Excerpt:

Brennan had been planning the surprise for days.

On Oct. 10, the 7-year-old would ask his neighbors at Stout RV Park to take him to H-E-B so he could surprise his mom with the prettiest birthday bouquet he could find.

"He comes back knocking on the door a little later with these beautiful flowers," says his mom, Jennifer Tate, 47, adding that the bouquet contained hues of blue, purple and pink and was doused in glitter. "He did a really good job. It was really sweet."

It was a bright spot in what has been a "really rough" year for Tate, a single mom and sexual assault survivor, and her son, who has a disorder called mast cell disease that can trigger allergic reactions to almost anything at any time.

"He can go anaphylactic on you really easy, so I've got EpiPens, and he takes five different allergy meds every day," Tate says, adding that her son also has ADHD.

Tate and Brennan relocated to Texas last year with their dog and two cats. They left her other children, who are older, behind. On the way to Austin, they learned that their housing had fallen through. Since then, they've been living in their cramped and deteriorating 27-foot-by-9-foot trailer at Stout RV Park in Georgetown, sharing the trailer's small bed and storing boxes that don't fit outside under the trailer.

"Sorry about these darn flies," she says, referring to a swarm that had entered the trailer during a recent visit. "There's so many of them."

Inside the trailer, hanging on the wall is a sign adorned with dragonflies that reads, "Live well. Love much. Laugh often."

Tate, who is on medication to help with her depression and also has OCD and PTSD from abusive relationships in her past, says it serves as a reminder to keep moving forward.

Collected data
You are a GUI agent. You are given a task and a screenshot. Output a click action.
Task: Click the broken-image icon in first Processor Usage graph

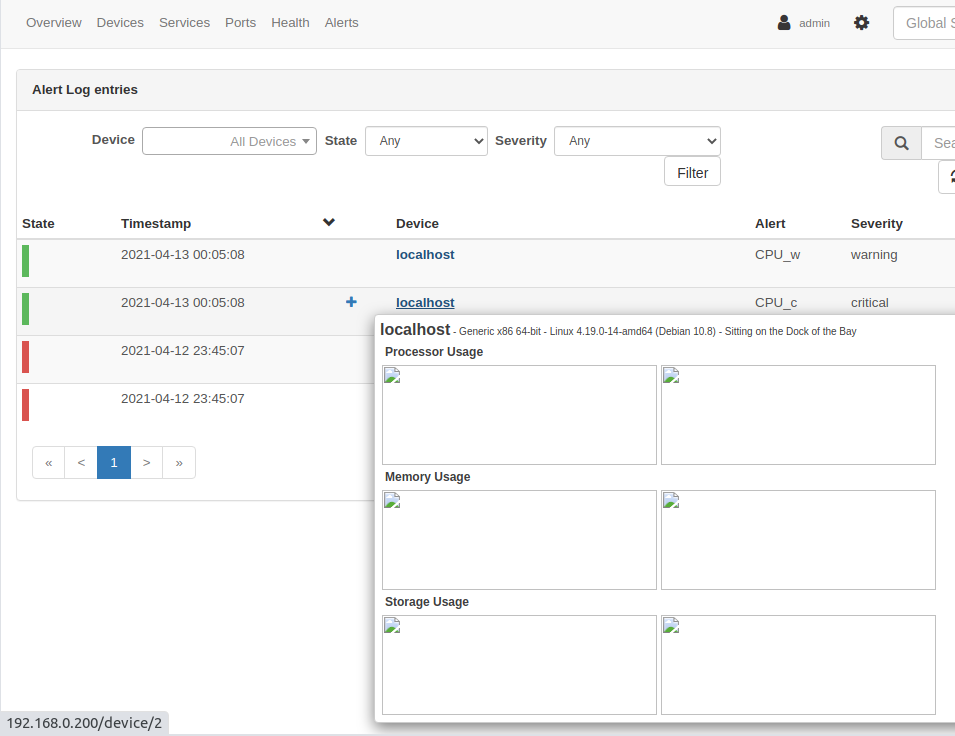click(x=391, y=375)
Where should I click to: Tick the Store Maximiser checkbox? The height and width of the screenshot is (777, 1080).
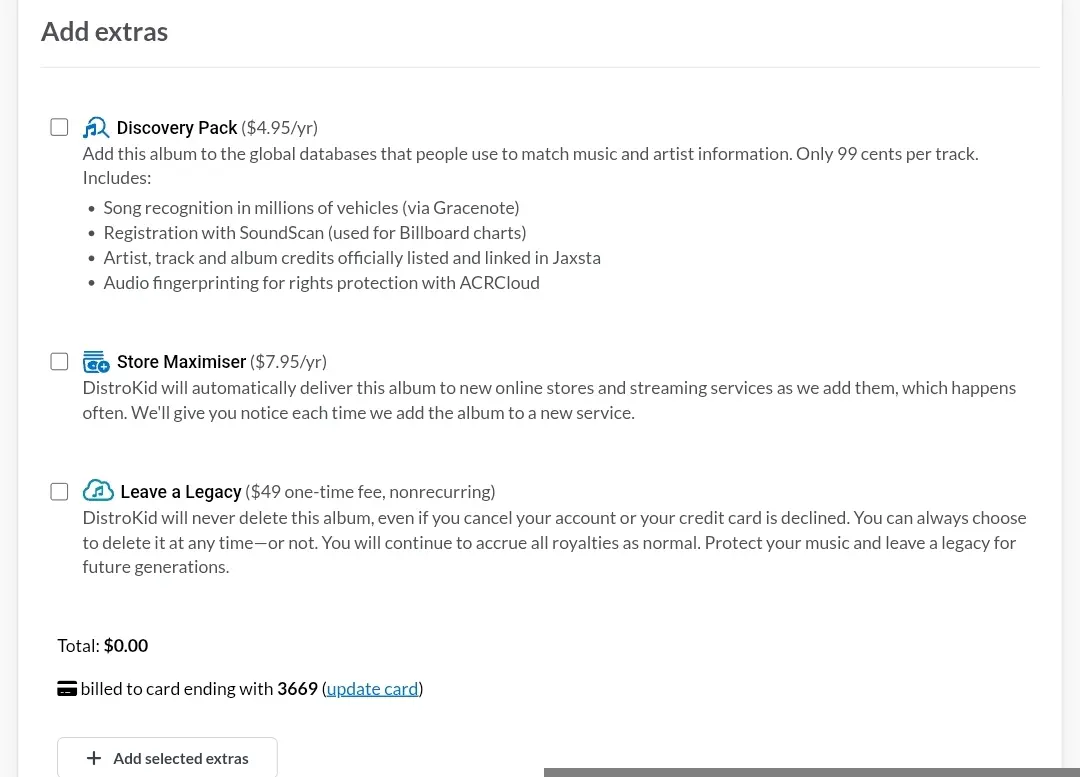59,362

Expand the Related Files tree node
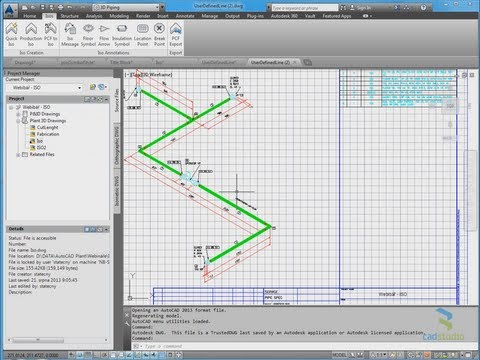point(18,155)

* * *

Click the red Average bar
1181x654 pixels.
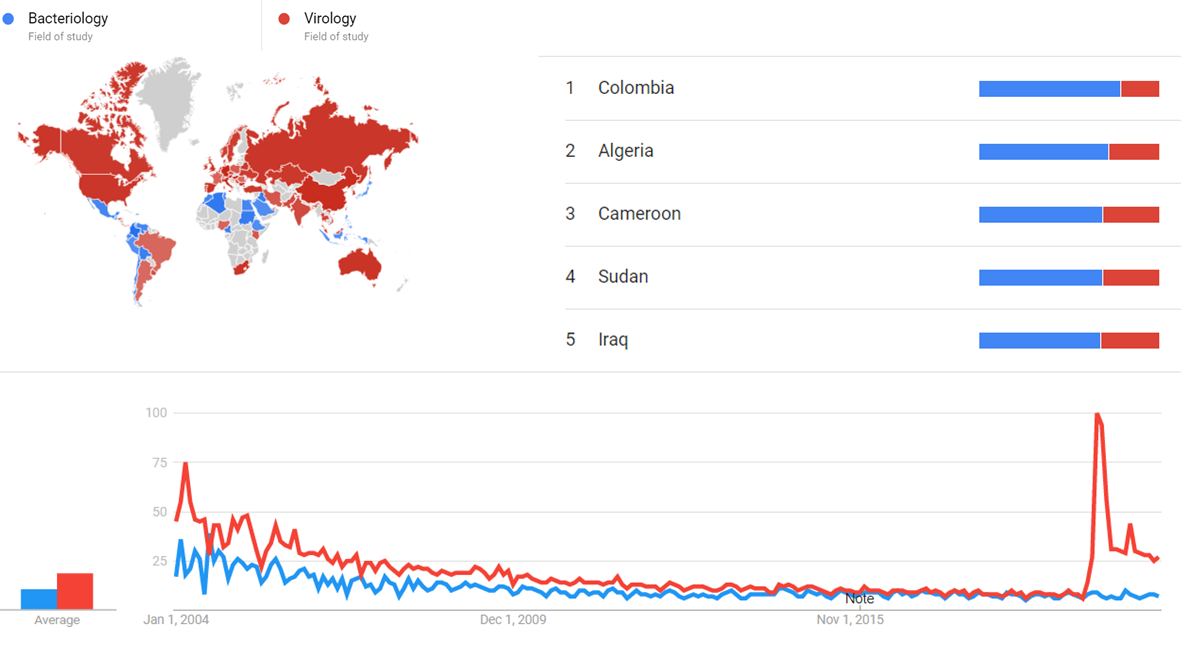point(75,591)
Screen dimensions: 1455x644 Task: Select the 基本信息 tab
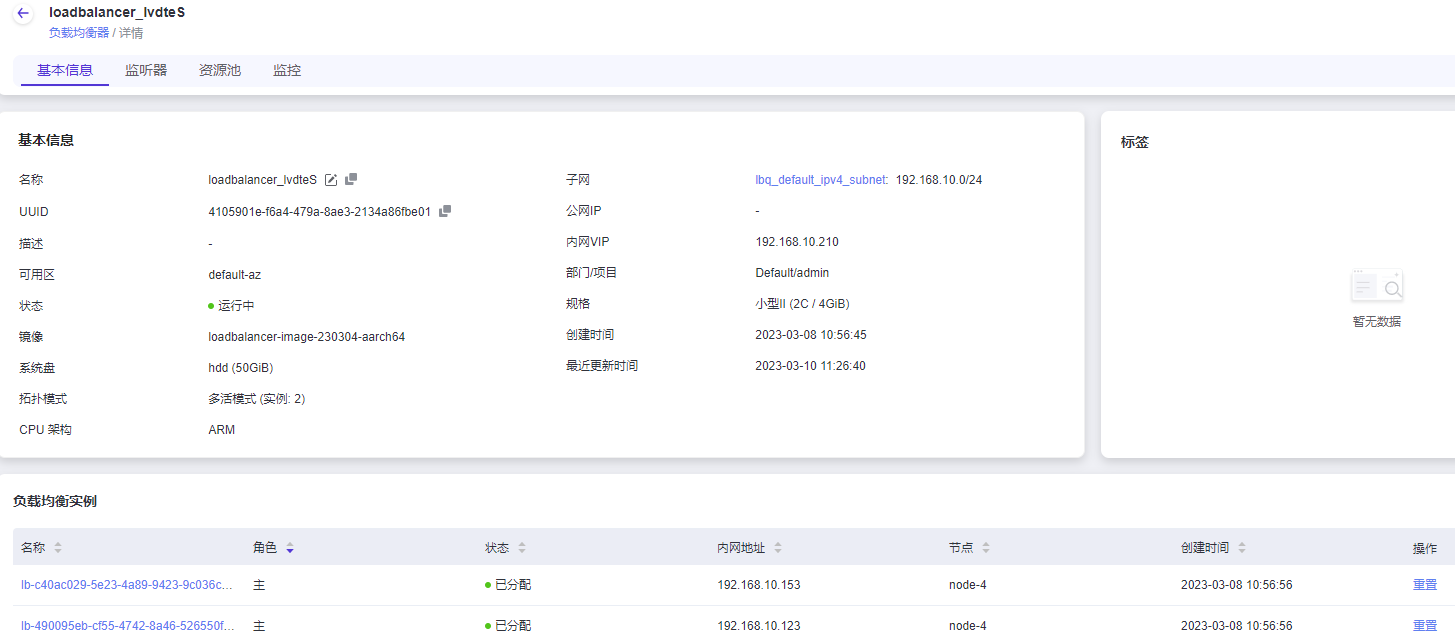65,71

Problem A: From the article about Brennan and his mom, list every medical or mental health condition it names.
Problem B: Please carry the article about Brennan and his mom forward with a paragraph or two that follow its last sentence.

Task output A:
- Mast cell disease
- ADHD
- Depression
- OCD
- PTSD

Task output B:
"Dragonflies are a symbol of change and transformation, of who we should become, of who we're meant to be," she says.

Finding work in the Austin area has been a struggle for Tate, who says she frequently has to rely on the kindness of strangers to provide for herself and her son.

"There was a time we didn't have groceries," Tate says, "and (a family) didn't even know us and they stopped by with all these groceries."

In October, Tate started a new job as a preschool teacher that she hopes will offer a fresh start for her and her son.

"There comes a point where you go, 'I need to be on my own two feet; I want to take care of this stuff on my own,' and you just start feeling so guilty that you're relying on so many different people for so many different things. You know you should be the one carrying that already."

But Veronika Lopez, a program manager at SAFE Alliance, said Tate should be proud of how far she's already come.

"Her and Brennan's relationship is really strong, and she's overcome a lot of obstacles to be where she's at today," Lopez said. "Now she needs to take care of her son."